(Records from a data source)
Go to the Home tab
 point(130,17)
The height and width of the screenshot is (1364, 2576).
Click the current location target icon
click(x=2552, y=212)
* * *
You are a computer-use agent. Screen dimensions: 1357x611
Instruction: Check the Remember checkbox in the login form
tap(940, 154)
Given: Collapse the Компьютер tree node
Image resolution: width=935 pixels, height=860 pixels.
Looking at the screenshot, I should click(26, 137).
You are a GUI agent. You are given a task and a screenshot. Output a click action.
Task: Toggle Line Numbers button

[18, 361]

AIM:
Reproduce verbatim the section of the entries above that begins with the line containing "Go to the Home tab" and ends with the line containing "click(x=2552, y=212)", including both of those lines.

THE REPLY:
Go to the Home tab
 point(130,17)
The height and width of the screenshot is (1364, 2576).
Click the current location target icon
click(x=2552, y=212)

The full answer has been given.